Bereits am 5. Juni 1473 hatte sich die Stadt im Stiftsstreit offiziell auf die Seite des Domkapitels und damit gegen Ruprecht von der Pfalz gestellt. Im Juli desselben Jahres rief Papst Sixtus IV. den auf territoriale Expansion in die Rheinlande drängenden Karl von Burgund zur Zurückhaltung auf. Aber einen Monat später setzte Erzbischof Ruprecht eben jenen Karl zum „Sachwalter“ des Erzstifts ein. Der alarmierte Kaiser suchte daraufhin Köln auf, wo ihm von der Bürgerschaft ein prachtvoller Empfang beschert wurde. Um den Jahreswechsel 1473/74 waren nun Friedrich III. und der in nämlicher Angelegenheit wie der Kaiser in Köln anwesende päpstliche Legat Hieronymus von Fossombrone um Schlichtung des Konflikts mit Ruprecht bemüht. Nach dem Scheitern der Verhandlungen verlieh Friedrich III. am 15. Januar 1474 Köln das Recht, eigene Gold- und Silbermünzen zu prägen. Im Juli richtete die Stadt an den Kaiser ein erstes militärisches Hilfsgesuch gegen den Aufmarsch Karls des Kühnen im Rheinland. Karls am 29. Juli 1474 begonnene Belagerung des ihm Erzbischof Ruprecht überlassene Neuss wurde ein Jahr später, am 5. Juni 1475 durch Friedensschluss zwischen dem Kaiser und dem Burgunderherrscher beendet. Gewichtiger Teil des Abkommens war die Verabredung der Heirat zwischen Karls Tochter Maria und dem Kaisersohn Maximilian.

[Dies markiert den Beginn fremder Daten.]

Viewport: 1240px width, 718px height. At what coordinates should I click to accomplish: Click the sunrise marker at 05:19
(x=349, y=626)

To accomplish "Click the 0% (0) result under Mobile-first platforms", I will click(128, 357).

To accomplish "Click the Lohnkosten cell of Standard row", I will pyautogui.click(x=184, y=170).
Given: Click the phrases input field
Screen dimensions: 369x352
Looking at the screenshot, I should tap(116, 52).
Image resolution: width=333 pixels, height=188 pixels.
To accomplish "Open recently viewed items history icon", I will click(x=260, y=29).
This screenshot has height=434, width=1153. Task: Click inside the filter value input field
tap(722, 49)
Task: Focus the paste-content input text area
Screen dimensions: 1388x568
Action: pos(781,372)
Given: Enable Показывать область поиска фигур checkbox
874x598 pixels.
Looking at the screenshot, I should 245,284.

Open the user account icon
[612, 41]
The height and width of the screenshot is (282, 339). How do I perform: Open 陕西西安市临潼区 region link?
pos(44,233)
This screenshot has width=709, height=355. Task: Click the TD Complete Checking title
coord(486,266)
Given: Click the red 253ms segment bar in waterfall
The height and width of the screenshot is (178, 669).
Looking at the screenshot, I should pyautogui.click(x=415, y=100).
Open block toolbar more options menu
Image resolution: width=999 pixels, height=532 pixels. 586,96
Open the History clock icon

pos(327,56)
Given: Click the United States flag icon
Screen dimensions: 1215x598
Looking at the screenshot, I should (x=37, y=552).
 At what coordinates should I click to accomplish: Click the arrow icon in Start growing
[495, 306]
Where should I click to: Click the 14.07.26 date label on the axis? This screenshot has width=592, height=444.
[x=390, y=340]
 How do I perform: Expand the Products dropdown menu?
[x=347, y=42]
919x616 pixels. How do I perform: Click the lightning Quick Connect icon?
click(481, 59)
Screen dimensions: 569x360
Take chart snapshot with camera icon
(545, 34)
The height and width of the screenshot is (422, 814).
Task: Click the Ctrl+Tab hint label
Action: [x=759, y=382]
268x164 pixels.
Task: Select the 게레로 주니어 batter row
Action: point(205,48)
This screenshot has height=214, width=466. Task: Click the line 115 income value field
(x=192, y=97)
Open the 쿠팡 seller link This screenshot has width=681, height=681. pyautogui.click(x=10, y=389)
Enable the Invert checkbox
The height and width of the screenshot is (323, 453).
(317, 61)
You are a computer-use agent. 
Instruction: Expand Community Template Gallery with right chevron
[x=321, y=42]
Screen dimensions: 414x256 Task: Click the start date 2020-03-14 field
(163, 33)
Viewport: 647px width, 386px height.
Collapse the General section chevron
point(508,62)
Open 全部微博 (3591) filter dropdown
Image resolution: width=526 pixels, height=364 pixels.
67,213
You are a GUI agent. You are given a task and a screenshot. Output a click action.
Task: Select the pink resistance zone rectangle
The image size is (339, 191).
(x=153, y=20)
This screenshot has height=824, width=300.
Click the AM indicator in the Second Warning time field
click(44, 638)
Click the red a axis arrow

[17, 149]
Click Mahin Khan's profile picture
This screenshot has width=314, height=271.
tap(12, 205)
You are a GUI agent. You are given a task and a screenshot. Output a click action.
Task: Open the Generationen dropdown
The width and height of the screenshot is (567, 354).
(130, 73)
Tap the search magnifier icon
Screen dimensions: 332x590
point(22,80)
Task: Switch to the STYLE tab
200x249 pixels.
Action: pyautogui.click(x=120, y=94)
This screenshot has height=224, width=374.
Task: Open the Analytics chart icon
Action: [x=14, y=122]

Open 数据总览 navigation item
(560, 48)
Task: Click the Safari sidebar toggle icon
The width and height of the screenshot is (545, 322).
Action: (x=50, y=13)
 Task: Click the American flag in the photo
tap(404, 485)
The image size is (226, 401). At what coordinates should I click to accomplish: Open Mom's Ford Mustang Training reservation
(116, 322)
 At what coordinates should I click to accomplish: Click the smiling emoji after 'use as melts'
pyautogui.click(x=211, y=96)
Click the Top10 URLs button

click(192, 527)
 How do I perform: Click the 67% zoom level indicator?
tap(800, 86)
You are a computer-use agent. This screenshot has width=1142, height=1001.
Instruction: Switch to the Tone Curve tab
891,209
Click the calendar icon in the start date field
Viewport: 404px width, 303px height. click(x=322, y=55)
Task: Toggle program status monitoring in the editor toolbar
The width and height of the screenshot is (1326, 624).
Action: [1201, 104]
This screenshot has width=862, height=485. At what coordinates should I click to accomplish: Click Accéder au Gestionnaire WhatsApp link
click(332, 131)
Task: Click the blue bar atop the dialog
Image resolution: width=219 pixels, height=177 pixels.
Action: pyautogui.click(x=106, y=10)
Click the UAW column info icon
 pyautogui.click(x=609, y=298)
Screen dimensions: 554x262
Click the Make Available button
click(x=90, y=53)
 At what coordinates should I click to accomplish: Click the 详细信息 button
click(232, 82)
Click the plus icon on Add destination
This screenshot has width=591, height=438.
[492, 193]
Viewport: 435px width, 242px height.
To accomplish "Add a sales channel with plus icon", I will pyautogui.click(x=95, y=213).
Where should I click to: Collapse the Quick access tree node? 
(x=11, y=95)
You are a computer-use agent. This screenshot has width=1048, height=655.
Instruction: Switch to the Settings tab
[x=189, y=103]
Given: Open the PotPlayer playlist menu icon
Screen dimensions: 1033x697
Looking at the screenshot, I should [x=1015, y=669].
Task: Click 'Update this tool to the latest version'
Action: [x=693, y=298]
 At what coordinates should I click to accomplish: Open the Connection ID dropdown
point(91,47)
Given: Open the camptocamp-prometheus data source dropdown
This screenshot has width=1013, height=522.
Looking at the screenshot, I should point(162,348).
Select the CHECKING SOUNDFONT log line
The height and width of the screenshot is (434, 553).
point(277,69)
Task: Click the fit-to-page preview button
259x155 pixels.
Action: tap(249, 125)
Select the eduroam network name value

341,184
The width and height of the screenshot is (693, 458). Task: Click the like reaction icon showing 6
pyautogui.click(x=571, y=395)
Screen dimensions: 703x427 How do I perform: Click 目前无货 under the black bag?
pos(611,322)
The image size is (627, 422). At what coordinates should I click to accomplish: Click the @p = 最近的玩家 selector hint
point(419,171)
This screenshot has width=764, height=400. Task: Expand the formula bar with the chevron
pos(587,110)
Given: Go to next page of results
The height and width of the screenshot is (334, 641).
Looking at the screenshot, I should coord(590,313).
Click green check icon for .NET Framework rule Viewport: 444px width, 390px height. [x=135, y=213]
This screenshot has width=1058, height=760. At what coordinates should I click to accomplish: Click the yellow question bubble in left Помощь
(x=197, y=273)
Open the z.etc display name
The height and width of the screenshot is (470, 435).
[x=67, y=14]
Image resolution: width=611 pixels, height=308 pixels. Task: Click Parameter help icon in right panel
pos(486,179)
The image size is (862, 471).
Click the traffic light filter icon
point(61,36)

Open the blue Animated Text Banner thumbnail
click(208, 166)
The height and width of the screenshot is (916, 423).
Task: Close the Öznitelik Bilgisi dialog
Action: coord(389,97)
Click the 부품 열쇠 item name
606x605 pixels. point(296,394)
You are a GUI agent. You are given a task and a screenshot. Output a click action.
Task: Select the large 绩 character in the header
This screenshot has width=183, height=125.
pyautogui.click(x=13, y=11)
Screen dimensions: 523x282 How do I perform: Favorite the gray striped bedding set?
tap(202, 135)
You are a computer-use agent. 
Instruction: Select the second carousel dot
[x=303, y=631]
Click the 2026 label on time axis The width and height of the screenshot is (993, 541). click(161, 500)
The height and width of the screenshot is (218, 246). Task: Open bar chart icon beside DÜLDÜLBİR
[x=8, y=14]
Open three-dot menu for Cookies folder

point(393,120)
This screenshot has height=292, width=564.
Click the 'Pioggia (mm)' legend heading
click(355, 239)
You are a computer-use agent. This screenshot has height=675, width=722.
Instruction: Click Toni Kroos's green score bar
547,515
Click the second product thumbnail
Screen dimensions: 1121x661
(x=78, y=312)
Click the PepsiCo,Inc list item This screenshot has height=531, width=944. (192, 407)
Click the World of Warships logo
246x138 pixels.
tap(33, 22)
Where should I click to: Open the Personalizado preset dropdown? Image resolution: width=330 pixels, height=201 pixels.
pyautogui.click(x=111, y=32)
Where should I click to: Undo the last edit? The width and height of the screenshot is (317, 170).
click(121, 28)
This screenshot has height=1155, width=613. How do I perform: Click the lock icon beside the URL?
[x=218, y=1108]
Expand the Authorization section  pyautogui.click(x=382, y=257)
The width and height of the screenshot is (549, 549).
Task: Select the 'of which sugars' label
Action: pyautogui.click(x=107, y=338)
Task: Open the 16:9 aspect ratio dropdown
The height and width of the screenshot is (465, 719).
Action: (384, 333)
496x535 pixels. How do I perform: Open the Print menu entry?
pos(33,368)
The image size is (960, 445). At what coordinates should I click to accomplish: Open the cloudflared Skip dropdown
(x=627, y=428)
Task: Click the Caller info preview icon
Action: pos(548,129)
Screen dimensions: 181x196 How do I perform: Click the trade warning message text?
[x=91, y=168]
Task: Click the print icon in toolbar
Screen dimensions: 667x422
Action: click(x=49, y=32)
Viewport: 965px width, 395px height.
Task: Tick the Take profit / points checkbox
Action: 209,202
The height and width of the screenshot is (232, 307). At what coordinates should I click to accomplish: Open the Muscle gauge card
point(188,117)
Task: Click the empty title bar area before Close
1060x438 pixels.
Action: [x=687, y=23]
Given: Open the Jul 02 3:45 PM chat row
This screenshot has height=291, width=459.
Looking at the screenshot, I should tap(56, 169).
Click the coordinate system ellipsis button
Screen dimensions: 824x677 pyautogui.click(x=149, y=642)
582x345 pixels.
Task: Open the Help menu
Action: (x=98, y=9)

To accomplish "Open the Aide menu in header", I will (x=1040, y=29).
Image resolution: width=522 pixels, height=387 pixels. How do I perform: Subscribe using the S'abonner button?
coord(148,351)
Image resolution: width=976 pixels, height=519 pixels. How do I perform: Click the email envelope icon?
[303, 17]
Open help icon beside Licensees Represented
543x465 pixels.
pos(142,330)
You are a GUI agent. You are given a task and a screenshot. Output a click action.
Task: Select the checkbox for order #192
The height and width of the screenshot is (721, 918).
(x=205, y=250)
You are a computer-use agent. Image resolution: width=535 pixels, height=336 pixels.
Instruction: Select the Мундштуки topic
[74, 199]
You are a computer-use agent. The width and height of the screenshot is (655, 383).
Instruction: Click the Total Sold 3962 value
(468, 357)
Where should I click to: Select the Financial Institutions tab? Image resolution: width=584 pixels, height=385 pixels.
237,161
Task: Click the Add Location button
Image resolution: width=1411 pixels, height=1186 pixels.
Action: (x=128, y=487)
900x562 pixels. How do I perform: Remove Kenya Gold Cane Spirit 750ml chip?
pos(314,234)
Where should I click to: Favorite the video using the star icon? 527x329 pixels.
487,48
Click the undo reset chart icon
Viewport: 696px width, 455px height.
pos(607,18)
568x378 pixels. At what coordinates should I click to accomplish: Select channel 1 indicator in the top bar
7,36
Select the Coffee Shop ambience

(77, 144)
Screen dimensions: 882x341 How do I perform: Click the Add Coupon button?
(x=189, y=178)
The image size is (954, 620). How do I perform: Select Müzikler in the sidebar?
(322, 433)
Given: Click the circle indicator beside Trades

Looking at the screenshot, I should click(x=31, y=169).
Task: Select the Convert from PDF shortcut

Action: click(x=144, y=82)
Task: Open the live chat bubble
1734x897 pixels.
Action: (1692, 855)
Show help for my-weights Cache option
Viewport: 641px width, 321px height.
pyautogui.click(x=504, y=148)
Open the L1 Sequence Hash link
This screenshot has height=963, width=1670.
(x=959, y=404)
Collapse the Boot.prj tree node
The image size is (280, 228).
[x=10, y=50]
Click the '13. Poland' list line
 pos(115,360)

Die Kölner hatten die Belagerung Neuss‘ durch eine auf der rechten Rheinseite versammelte Truppe von 2.000 Mann Stärke zu sprengen versuch. Dabei führten sie sicher auch solche Banner mit den goldenen Stadtkronen mit zu Felde, wie eines hier aus dem Besitz des Kölnischen Stadtmuseum gezeigt wird. Zum Lohn für die Unterstützung der kaiserlichen Truppen hatte Friedrich III. der Stadt bereits im Mai 1475 einen neuen Rheinzoll verliehen und die Reichsunmittelbarkeit der Stadt nun auf alle Zeiten bestätigt. Die „Krönung“ all dieser Ereignisse sah ihr Historiograph, Aegidius Gelenius, im eigenhändigen Eintrag des römisch-deutschen Kaisers, seiner Gattin Eleonore von Portugal und deren gemeinsamen Sohn Maximilian ins Mitgliederbuch der Kölner Rosenkranzbruderschaft am 08. September 1475.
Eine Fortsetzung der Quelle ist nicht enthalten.